──────── Data extracts ────────

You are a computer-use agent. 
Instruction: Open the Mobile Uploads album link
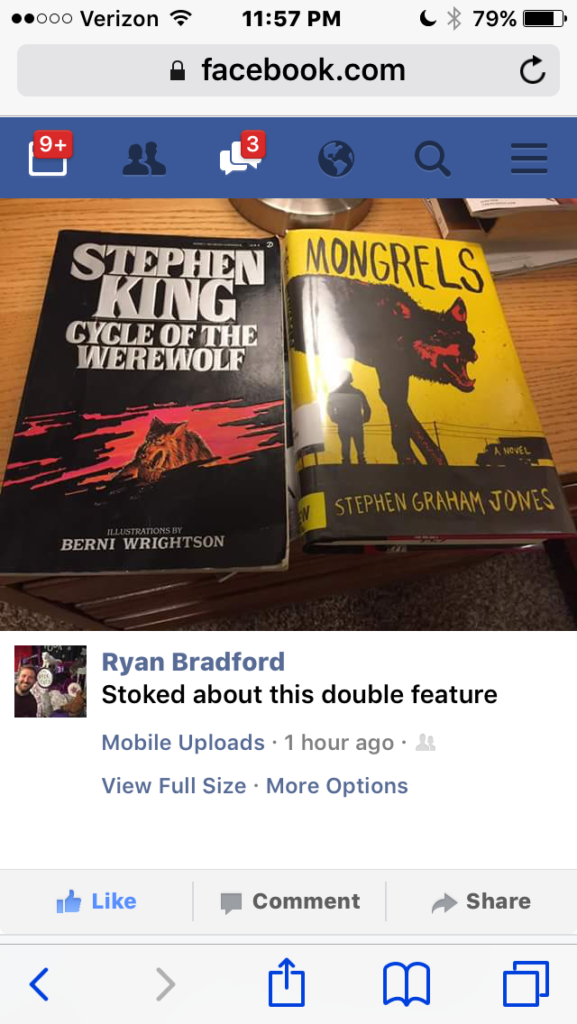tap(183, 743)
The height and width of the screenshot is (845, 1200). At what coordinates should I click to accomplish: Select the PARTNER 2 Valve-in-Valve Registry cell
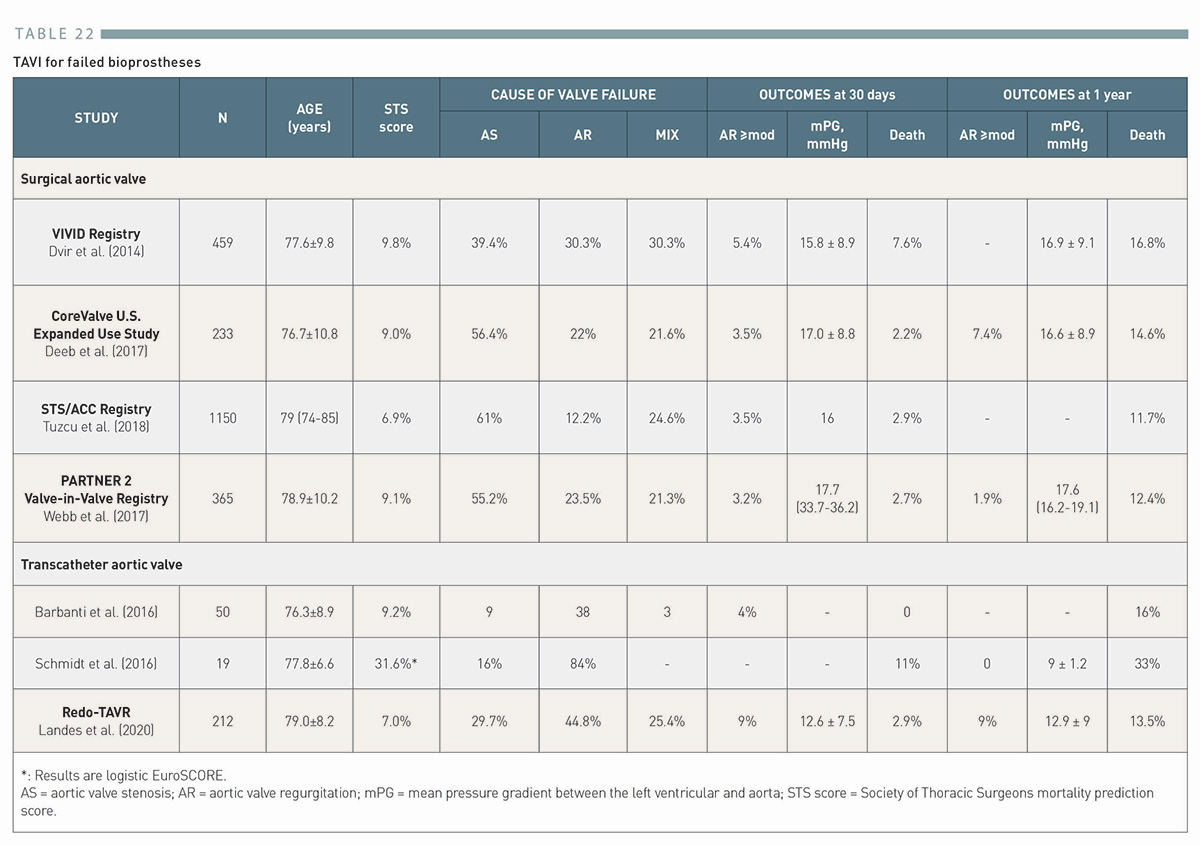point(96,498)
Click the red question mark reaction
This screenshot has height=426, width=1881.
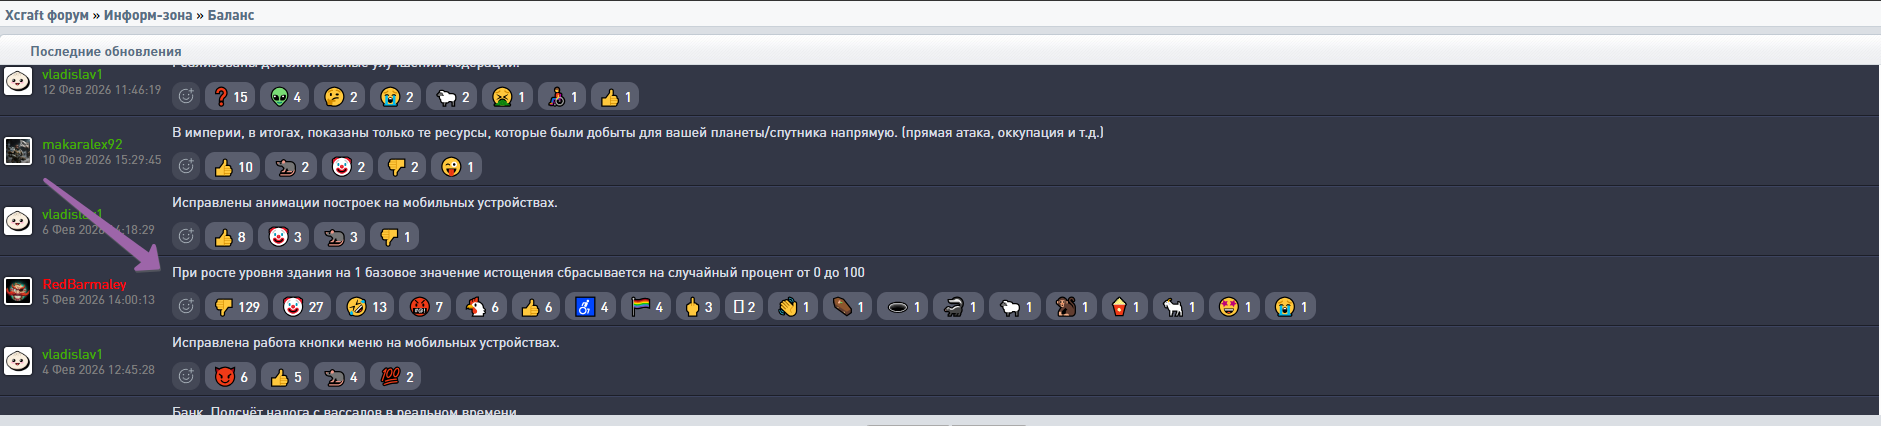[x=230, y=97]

────────
──────── Data extracts ────────

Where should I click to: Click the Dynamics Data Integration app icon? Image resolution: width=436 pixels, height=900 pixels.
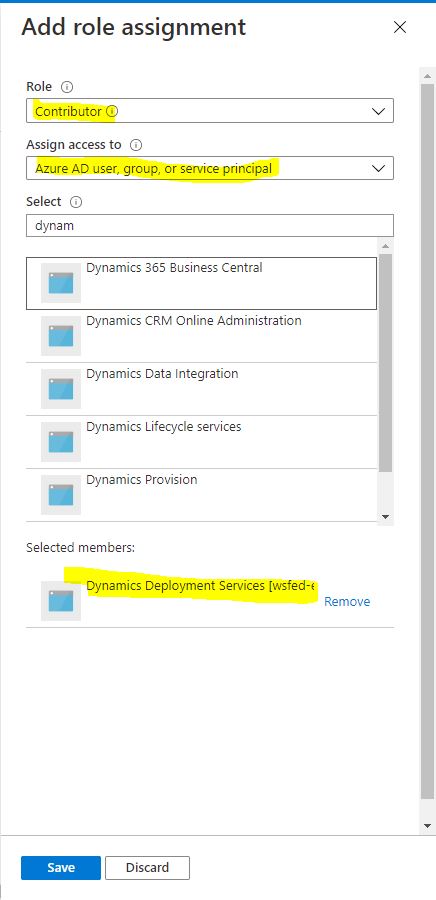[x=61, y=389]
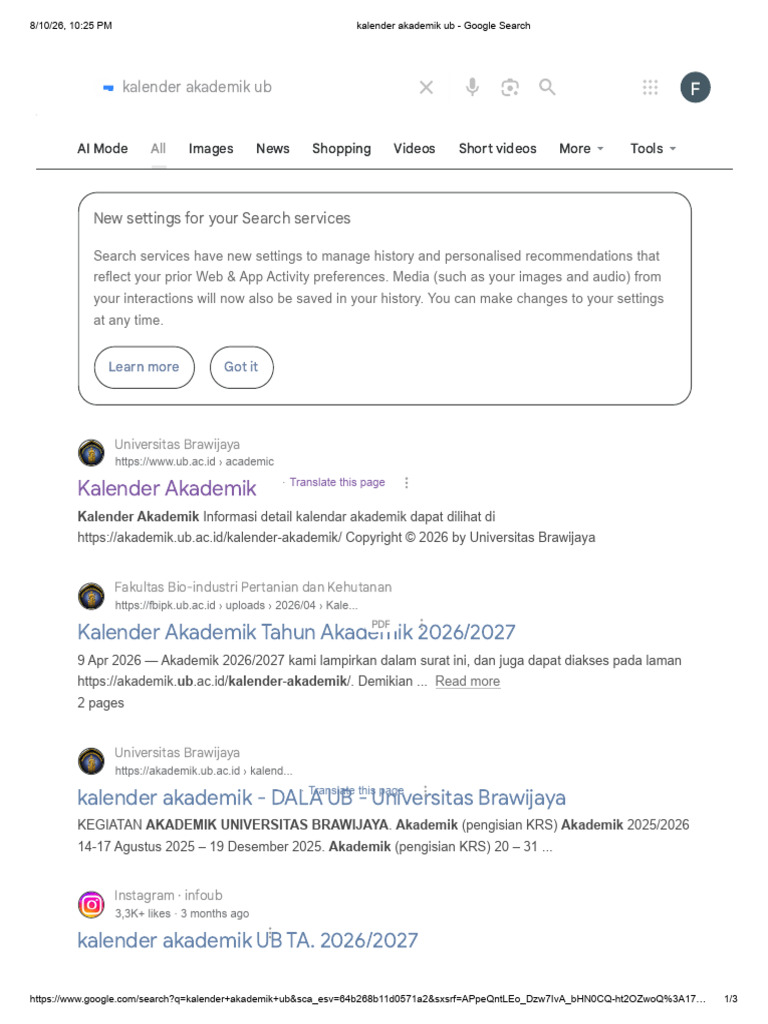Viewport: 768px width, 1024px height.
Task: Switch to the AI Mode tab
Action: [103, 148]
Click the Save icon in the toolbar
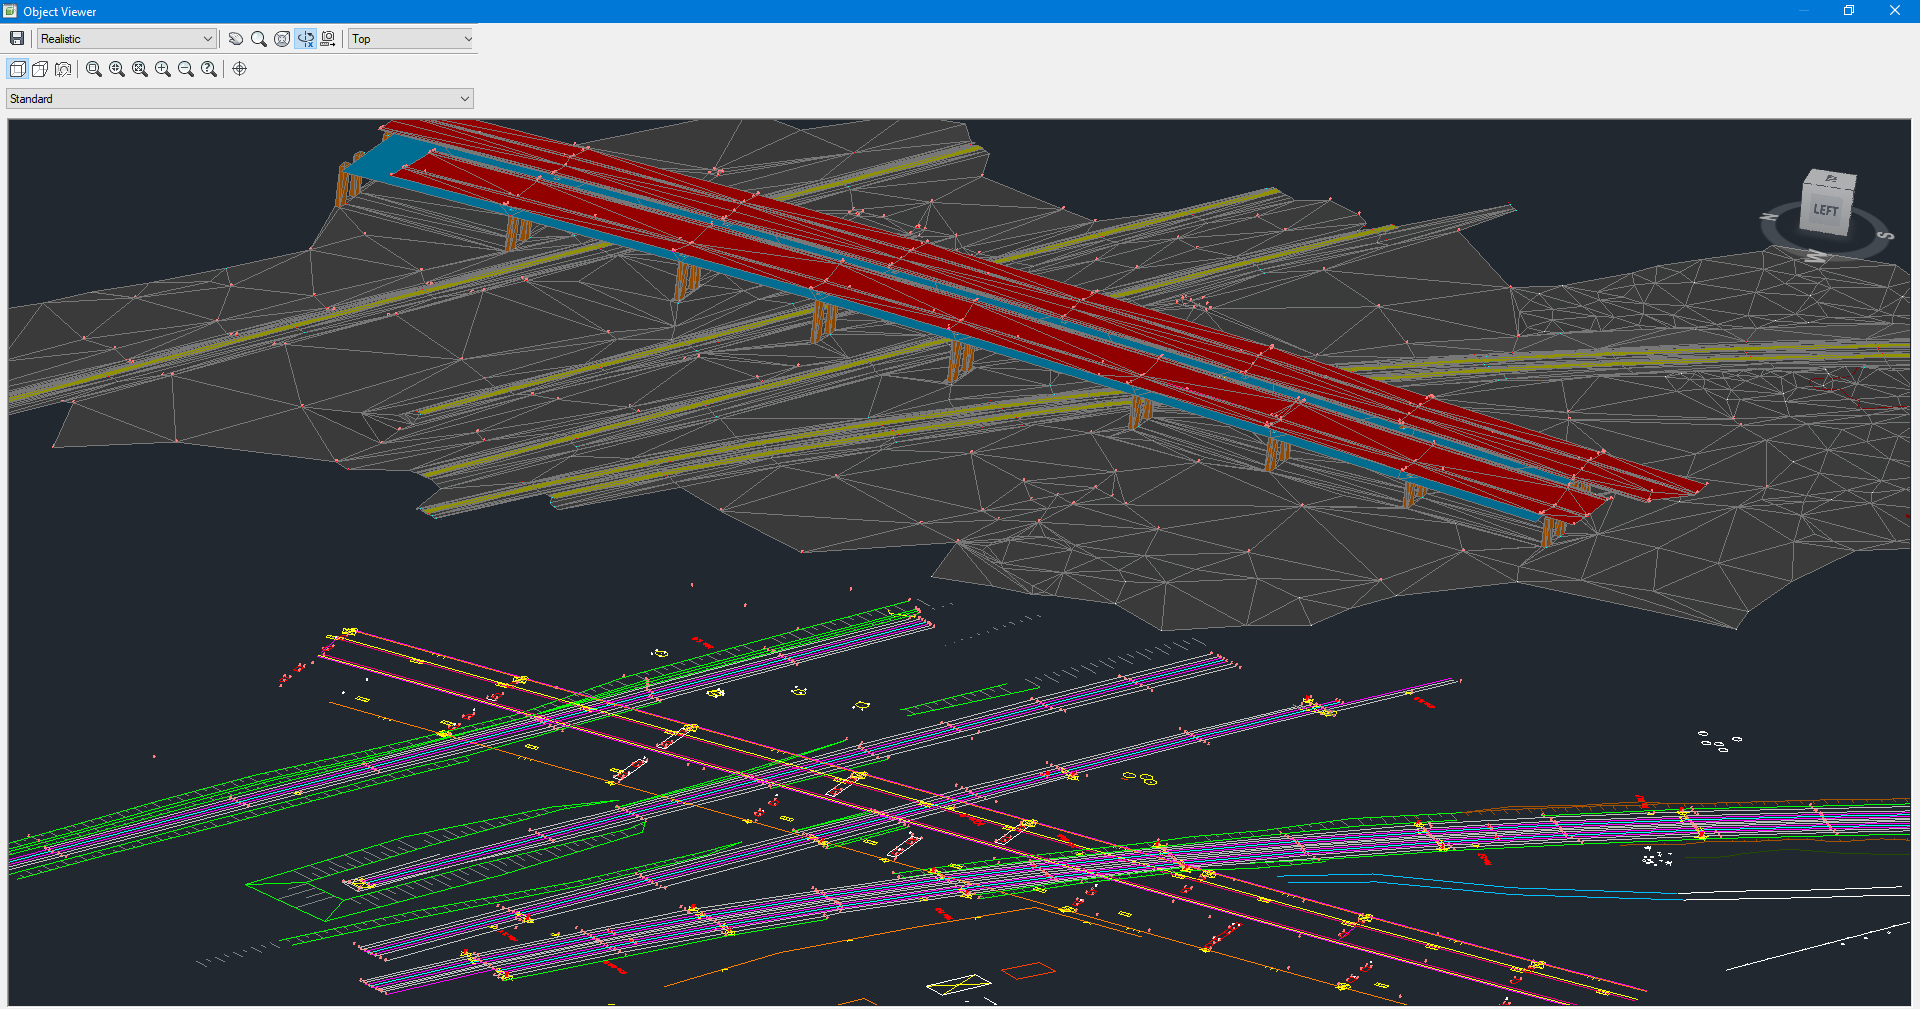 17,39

────────
──────── Data extracts ────────

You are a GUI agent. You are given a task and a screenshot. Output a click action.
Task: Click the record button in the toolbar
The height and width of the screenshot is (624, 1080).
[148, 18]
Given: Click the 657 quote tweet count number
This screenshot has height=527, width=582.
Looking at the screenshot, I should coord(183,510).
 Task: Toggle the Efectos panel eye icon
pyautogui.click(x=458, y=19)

────────

Assignment:
Go to the line with "You are a GUI" in the entries above and repeat every line from there through the line with "Given: Click the 657 quote tweet count number", exactly and with no other text.

Result of the task:
You are a GUI agent. You are given a task and a screenshot. Output a click action.
Task: Click the record button in the toolbar
The height and width of the screenshot is (624, 1080).
[148, 18]
Given: Click the 657 quote tweet count number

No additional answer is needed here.